§ Required work:
Your reply should be an exact copy of the lines from the one that holds "Click the Integrations puzzle icon" to the end of the data below.
**** Source material ****
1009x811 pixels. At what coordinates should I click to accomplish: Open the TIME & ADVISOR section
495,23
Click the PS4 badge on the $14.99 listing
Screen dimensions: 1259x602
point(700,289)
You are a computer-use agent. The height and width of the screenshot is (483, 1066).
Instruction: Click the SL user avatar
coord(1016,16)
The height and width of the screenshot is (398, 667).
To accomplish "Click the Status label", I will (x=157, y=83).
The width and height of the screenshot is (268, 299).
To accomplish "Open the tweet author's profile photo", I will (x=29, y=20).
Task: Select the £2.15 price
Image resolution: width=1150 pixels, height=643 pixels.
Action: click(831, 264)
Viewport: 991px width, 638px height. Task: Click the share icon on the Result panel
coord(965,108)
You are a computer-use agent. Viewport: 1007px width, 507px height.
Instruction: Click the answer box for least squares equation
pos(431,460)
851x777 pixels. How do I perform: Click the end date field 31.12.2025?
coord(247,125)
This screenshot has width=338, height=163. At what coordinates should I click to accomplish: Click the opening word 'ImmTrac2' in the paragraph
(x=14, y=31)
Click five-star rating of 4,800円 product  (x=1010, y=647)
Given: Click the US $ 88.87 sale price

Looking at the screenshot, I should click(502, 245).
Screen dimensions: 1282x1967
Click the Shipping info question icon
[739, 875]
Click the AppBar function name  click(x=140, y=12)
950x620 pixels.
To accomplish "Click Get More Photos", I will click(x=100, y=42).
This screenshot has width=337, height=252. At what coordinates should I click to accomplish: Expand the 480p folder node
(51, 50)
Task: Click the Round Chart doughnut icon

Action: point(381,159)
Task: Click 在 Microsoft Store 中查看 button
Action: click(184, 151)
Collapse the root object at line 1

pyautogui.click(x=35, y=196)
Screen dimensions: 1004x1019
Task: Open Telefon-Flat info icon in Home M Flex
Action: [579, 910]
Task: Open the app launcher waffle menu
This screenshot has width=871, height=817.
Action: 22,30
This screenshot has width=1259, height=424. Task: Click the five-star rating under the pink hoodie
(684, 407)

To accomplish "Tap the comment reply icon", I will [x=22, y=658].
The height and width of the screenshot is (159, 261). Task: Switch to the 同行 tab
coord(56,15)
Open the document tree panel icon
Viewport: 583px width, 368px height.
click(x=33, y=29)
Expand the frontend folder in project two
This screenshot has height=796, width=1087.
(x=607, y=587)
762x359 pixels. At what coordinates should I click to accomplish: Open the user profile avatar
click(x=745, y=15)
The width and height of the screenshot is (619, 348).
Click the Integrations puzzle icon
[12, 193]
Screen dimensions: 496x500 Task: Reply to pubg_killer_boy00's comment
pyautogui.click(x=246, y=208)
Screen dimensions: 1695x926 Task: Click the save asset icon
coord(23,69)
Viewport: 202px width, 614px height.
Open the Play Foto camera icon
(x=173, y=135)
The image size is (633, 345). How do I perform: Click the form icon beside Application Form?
****
§ Result for this task:
Click the Integrations puzzle icon
[12, 193]
Screen dimensions: 496x500 Task: Reply to pubg_killer_boy00's comment
pyautogui.click(x=246, y=208)
Screen dimensions: 1695x926 Task: Click the save asset icon
coord(23,69)
Viewport: 202px width, 614px height.
Open the Play Foto camera icon
(x=173, y=135)
The image size is (633, 345). How do I perform: Click the form icon beside Application Form?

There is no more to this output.